A Memorable Career Moment

I had the pleasure of being interviewed by Karen Mangia for Medium.com as part of the series called “Can You Hear Me Now?: Top Five Strategies Leaders Use to Diminish Distractions & Win in the Attention Economy.” This is the first of four excerpts from the interview.


What is one of your most memorable career moments, and what made it memorable?


An online platform for my company had recently been released, and it crashed and burned like the Hindenburg.

Immediately after, I was at a company conference and getting ready to face some of my key leaders. I stood nervously in front of the room and said:

“I want to apologize for what was released a few months ago. It was not what I promised it would be, and I take full responsibility for that. What I’d like for all of you to do is tell me everything you don’t like about the platform. Everything. Don’t leave anything out. I want to hear it all.”

This was my “Listen Till They Drop” strategy. Let them vent continuously for several hours. Do not interrupt them and, no matter what, do not argue with them about any suggestions or complaints they share. They needed to unleash their anger, and I needed to stay quiet and listen — not exactly my natural strength.

After three hours and more than 500 issues, a long silence finally fell over the room. The crowd was exhausted. They had nothing else to share. My “Listen Till They Drop” strategy had allowed them to release their pent-up anger. Maybe now everyone could focus on a solution.

I looked at them and shared my sincerest belief about this project: “Everything’s Going to Be OK. EGBOK. We’ll get through this. We will get through this because all of us are better than one of us. If we all work together to address these issues, we will create, together, a platform that will be a game changer for the company. Now, who wants to volunteer for the project board?”

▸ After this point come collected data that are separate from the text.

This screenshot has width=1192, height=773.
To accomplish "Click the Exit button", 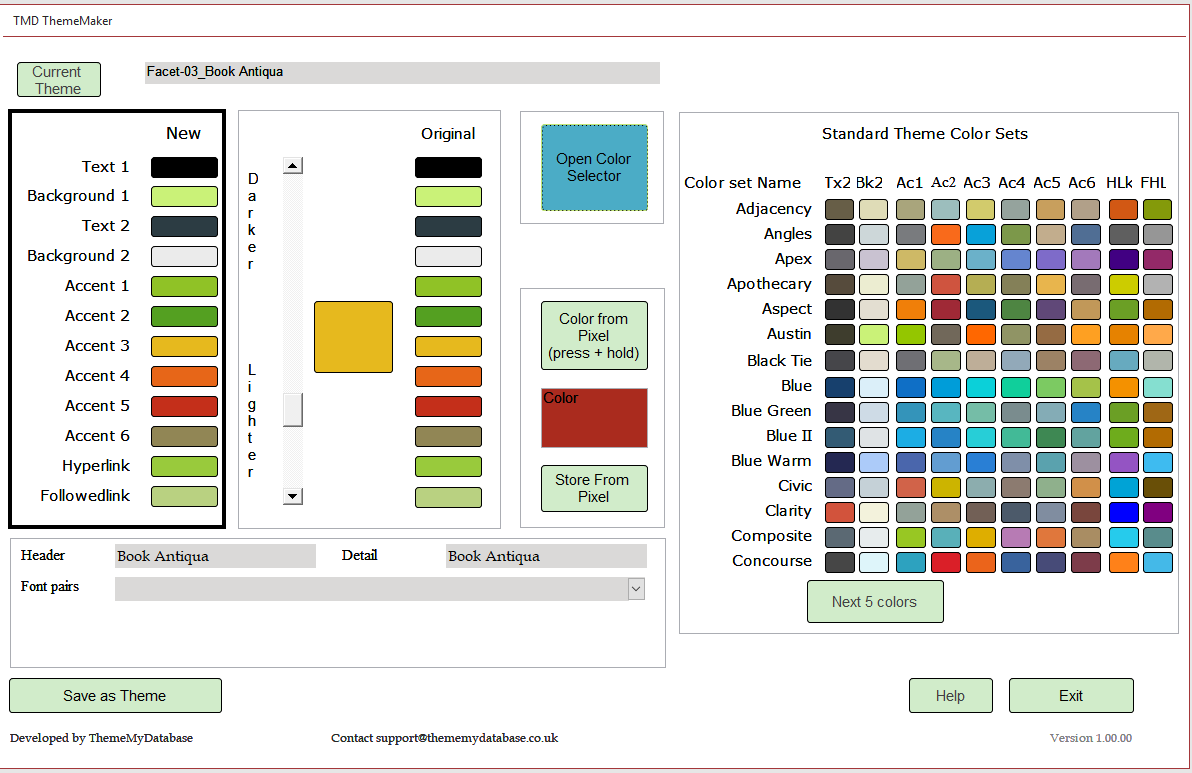I will coord(1071,696).
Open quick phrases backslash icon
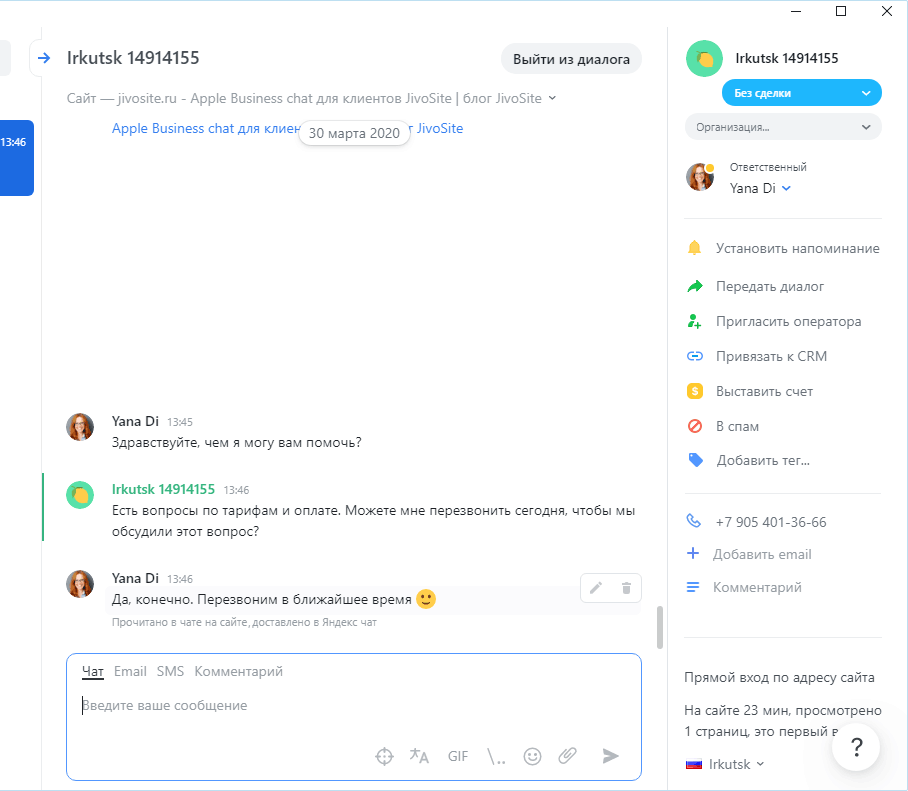Image resolution: width=908 pixels, height=791 pixels. [496, 756]
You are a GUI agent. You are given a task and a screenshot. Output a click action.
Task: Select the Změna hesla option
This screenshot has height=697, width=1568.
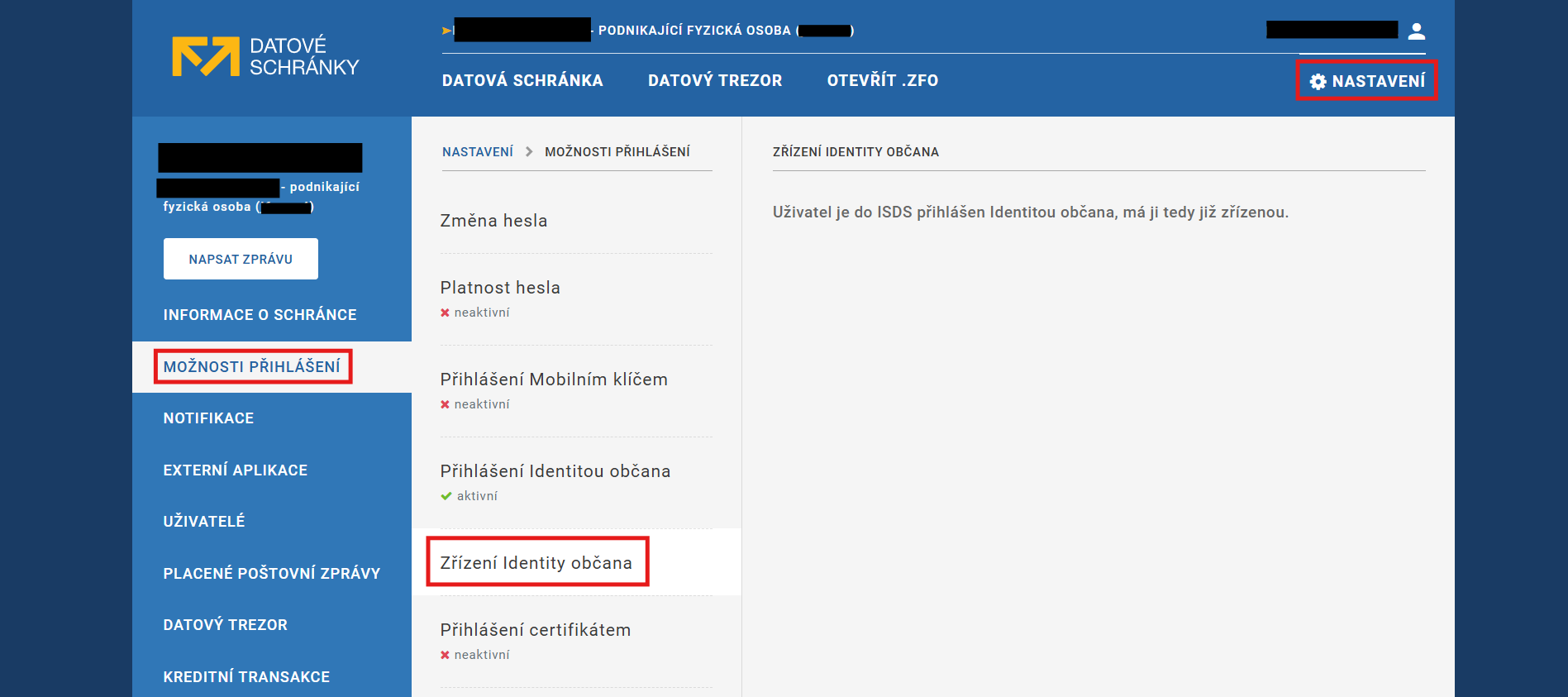point(493,221)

I watched with immense relief as people began volunteering. By the end of the meeting, they had created a list of issues to investigate and put a plan in place. More importantly, there was a general sense of relief and accomplishment in the room. There was a sincere belief that the group could find a solution to the many problems the organization faced with this new venture. The tidal wave of anger had transitioned to the stillness of confidence. This was a productive meeting.

What could have been the worst day of my career might just prove to be the best one. The plan was in place. Soon the real work of co-creation would begin. I realized that the process would be messy, difficult, and frustrating — but I also knew it could work.